Antibiotic-resistant pathogens constitute an increasing threat because antibiotics are designed to select resistant pathogens over sensitive ones. “The injected DNA does two things: It eliminates the genes that cause resistance to antibiotics, and it confers protection against lethal phages,” continues Dr. Qimron. “We managed to devise a way to restore antibiotic sensitivity to drug-resistant bacteria, and also prevent the transfer of genes that create that resistance among bacteria.
Earlier research by Dr. Qimron revealed that bacteria could be sensitized to certain antibiotics and that specific chemical agents could “choose” those bacteria more susceptible to antibiotics. His strategy harnesses the power of the CRISPR-Cas system.

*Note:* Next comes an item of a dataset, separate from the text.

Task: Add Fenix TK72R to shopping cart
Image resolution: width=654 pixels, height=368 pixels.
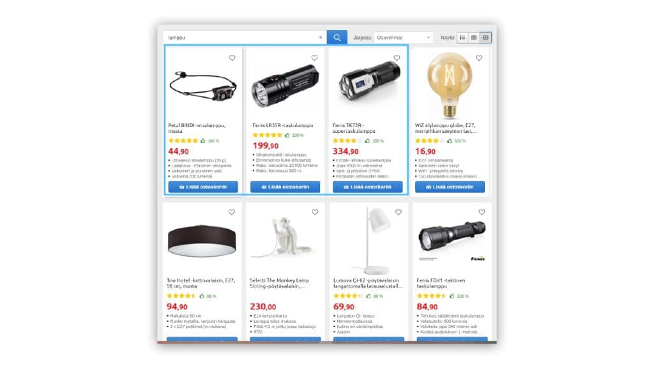Action: tap(367, 187)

“We use phages for delivering a programmable DNA nuclease, clustered regularly interspaced short palindromic repeats (CRISPR)–CRISPR-associated (Cas), to reverse antibiotic resistance and eliminate the transfer of resistance between strains,” write the investigators. “This approach combines CRISPR-Cas delivery with lytic phage selection of antibiotic-sensitized bacteria. The strategy may reduce the prevalence of antibiotic-resistant bacteria in treated surfaces and on skin of medical personnel, as it uses phages in a unique way that overcomes many of the hurdles encountered by phage therapy.”
Dr. Qimron and his team are now set to apply the CRISPR/phage system on Pseudomonas aeruginosa, one of the world's most prevalent antibiotic-resistant pathogens involved in hospital-acquired infections, and to test whether bacterial sensitization works in a more complex microbial environment: the mouse cage.